Xie Baijun, Kim Jonathan C, Park Chung Hyuk
Department of Biomedical Engineering, The George Washington University, Washington, DC 20052, USA.
Appl Sci (Basel). 2020 Feb;10(3). doi: 10.3390/app10030902. Epub 2020 Jan 30.
This paper presents a method for extracting novel spectral features based on a sinusoidal model. The method is focused on characterizing the spectral shapes of audio signals using spectral peaks in frequency sub-bands. The extracted features are evaluated for predicting the levels of emotional dimensions, namely arousal and valence. Principal component regression, partial least squares regression, and deep convolutional neural network (CNN) models are used as prediction models for the levels of the emotional dimensions. The experimental results indicate that the proposed features include additional spectral information that common baseline features may not include.

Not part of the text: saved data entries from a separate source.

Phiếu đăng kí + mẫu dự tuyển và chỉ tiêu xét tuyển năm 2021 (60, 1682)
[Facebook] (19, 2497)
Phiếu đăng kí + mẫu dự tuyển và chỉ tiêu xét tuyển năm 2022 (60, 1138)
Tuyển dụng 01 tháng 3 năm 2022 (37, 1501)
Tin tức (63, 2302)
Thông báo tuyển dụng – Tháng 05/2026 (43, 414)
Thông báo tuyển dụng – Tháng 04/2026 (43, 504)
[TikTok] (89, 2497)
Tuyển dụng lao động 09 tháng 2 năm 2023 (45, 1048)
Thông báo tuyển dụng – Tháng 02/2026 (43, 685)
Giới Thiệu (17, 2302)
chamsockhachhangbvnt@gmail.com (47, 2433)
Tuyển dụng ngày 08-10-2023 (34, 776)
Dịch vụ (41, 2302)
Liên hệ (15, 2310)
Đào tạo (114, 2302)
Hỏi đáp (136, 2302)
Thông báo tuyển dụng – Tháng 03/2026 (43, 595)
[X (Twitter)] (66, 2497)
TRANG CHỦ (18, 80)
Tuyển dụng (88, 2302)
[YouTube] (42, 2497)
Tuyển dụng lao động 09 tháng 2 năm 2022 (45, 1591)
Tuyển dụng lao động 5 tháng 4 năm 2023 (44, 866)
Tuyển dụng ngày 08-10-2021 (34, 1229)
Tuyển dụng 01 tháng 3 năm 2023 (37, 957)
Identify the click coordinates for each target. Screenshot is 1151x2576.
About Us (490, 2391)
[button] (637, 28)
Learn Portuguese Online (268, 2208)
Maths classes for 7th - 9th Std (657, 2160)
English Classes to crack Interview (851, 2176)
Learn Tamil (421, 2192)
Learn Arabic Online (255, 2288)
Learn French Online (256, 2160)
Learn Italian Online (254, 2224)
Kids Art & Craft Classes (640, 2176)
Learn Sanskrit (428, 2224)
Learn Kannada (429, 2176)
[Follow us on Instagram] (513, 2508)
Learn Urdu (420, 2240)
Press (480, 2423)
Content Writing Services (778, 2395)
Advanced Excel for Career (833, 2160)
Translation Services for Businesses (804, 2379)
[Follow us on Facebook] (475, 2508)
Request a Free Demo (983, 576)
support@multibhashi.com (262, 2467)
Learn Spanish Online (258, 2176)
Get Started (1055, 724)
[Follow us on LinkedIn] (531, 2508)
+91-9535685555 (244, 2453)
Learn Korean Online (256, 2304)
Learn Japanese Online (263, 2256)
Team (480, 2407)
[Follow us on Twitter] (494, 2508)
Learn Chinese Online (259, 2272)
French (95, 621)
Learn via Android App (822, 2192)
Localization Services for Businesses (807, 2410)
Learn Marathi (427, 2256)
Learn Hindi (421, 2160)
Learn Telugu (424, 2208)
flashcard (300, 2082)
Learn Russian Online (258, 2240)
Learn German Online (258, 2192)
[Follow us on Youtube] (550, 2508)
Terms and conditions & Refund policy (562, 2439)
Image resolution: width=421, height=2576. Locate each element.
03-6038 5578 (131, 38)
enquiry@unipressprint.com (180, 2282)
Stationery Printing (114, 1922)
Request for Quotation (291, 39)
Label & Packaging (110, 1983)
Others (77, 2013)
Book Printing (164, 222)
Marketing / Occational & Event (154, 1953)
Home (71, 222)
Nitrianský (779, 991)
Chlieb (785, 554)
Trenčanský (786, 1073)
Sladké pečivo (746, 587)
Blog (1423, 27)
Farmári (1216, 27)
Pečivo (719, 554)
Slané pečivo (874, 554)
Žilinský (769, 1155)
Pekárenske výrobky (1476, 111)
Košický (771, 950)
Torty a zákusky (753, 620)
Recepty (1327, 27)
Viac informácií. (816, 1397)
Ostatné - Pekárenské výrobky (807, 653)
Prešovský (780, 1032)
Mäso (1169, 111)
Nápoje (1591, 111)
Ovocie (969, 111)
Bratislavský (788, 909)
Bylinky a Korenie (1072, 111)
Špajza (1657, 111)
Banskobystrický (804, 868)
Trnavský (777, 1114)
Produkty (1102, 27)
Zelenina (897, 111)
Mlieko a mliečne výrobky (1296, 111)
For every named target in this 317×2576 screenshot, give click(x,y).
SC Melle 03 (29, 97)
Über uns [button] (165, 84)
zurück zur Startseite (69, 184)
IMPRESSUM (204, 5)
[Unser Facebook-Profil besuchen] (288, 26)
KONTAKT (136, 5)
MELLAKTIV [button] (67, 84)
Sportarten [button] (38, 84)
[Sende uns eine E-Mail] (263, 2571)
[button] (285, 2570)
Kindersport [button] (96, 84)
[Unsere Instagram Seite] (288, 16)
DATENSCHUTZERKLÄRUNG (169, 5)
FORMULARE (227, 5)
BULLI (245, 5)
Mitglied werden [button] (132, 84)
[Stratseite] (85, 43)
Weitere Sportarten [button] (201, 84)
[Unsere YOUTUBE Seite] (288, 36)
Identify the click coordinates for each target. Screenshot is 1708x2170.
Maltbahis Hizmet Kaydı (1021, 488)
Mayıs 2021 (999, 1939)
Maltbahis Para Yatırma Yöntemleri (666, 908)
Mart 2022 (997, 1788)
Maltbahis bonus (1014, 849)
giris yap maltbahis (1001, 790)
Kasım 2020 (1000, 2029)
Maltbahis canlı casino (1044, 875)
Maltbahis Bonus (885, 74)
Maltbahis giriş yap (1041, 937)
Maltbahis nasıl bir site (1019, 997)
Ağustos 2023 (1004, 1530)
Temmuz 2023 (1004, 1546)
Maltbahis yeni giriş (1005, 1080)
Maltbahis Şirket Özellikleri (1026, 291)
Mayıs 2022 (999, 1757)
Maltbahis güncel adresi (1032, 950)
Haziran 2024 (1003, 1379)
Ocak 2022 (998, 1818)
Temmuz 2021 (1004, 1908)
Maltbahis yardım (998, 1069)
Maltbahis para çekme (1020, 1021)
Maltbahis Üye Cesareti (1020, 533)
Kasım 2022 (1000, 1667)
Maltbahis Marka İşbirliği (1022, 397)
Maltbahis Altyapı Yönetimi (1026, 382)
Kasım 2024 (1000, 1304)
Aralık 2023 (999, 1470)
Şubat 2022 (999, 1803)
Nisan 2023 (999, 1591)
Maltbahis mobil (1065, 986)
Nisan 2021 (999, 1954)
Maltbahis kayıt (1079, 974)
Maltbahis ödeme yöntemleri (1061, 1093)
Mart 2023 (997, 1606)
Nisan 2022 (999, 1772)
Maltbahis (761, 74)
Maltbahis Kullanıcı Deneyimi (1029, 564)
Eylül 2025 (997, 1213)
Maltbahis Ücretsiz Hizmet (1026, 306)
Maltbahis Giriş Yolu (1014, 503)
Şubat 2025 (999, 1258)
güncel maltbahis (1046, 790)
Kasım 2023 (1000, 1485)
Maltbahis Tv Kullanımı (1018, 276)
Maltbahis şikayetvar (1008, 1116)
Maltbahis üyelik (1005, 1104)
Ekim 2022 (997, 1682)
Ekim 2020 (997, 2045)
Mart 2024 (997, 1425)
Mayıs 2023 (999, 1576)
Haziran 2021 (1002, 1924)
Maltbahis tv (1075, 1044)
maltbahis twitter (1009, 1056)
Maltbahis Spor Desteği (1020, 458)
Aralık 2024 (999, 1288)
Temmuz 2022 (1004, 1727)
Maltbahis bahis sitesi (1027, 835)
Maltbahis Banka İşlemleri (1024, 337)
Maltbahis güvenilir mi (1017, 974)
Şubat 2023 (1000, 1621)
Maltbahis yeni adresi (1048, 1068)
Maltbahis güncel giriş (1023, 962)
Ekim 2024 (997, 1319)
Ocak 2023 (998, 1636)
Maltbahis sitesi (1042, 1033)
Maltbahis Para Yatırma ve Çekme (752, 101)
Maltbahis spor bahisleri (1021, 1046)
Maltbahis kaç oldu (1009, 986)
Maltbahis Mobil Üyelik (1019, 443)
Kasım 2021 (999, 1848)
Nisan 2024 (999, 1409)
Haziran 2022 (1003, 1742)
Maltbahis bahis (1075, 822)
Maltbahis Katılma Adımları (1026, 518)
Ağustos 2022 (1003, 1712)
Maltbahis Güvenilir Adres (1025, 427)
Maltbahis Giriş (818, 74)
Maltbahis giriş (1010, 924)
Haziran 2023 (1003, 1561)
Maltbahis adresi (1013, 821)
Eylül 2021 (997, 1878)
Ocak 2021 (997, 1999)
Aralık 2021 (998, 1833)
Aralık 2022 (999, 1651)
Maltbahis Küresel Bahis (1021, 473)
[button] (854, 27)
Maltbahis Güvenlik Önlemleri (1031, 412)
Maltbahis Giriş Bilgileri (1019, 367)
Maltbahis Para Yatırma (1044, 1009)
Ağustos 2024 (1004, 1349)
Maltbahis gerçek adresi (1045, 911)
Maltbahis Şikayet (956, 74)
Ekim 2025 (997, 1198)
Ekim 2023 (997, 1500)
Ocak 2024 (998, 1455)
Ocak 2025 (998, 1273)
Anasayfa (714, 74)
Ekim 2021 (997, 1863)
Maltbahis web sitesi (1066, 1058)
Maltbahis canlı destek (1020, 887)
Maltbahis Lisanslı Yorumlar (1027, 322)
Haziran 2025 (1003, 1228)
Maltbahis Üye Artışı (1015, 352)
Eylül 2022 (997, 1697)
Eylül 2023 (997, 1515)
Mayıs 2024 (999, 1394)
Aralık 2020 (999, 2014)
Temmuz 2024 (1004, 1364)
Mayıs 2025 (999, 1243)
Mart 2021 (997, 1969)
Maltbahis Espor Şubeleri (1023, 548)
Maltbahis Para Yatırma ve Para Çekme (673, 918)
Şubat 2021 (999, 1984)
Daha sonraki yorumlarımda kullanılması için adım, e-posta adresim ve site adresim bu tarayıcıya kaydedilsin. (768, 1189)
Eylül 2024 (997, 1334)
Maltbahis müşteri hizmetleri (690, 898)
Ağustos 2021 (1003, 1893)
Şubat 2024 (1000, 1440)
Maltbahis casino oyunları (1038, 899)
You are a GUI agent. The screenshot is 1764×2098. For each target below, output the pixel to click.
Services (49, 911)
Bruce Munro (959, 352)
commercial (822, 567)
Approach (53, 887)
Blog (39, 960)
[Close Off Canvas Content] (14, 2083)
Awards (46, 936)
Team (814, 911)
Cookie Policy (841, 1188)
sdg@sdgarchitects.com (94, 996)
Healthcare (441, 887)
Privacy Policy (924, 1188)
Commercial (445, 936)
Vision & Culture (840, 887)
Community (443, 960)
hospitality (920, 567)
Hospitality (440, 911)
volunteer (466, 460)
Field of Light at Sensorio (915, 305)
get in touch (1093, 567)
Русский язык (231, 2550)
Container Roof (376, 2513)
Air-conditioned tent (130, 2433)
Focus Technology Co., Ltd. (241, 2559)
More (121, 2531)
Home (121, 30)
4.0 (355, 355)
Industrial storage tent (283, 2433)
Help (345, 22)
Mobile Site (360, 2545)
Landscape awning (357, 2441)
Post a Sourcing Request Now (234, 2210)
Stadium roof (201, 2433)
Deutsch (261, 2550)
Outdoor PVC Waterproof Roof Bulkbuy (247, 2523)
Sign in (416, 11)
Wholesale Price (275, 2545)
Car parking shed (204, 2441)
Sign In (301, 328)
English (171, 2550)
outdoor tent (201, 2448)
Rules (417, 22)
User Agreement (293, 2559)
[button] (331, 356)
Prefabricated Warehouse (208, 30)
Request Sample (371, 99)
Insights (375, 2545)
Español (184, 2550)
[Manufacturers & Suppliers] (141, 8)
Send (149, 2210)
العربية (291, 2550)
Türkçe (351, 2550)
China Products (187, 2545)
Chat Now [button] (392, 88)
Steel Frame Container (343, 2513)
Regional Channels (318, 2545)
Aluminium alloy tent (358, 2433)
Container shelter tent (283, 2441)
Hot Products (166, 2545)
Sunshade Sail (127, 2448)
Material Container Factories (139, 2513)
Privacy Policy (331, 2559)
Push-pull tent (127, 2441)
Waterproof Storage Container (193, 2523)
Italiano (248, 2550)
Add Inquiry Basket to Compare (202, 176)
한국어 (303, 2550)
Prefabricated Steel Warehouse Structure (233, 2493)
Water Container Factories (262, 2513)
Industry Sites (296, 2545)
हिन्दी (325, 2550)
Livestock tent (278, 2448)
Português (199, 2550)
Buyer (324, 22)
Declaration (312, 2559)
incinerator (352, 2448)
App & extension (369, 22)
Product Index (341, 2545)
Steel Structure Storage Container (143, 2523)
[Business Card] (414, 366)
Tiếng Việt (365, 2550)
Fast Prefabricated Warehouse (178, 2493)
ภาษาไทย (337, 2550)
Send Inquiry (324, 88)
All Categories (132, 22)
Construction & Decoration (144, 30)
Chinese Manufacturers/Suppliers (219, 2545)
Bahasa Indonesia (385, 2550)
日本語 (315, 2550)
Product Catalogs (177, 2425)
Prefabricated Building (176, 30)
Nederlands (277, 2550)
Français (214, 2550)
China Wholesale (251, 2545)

Since the quality of audio signals, especially timbre, plays a major role in affecting the perception of emotional valence in music, the inclusion of the presented features will contribute to decreasing the prediction error rate.
本文提出了一种基于正弦模型提取新颖频谱特征的方法。该方法专注于利用频率子带中的频谱峰值来表征音频信号的频谱形状。对提取的特征进行评估,以预测情感维度的水平,即唤醒度和效价。主成分回归、偏最小二乘回归和深度卷积神经网络(CNN)模型被用作情感维度水平的预测模型。实验结果表明,所提出的特征包含常见基线特征可能不包含的额外频谱信息。由于音频信号的质量,特别是音色,在影响音乐中情感效价的感知方面起着主要作用,因此包含所提出的特征将有助于降低预测错误率。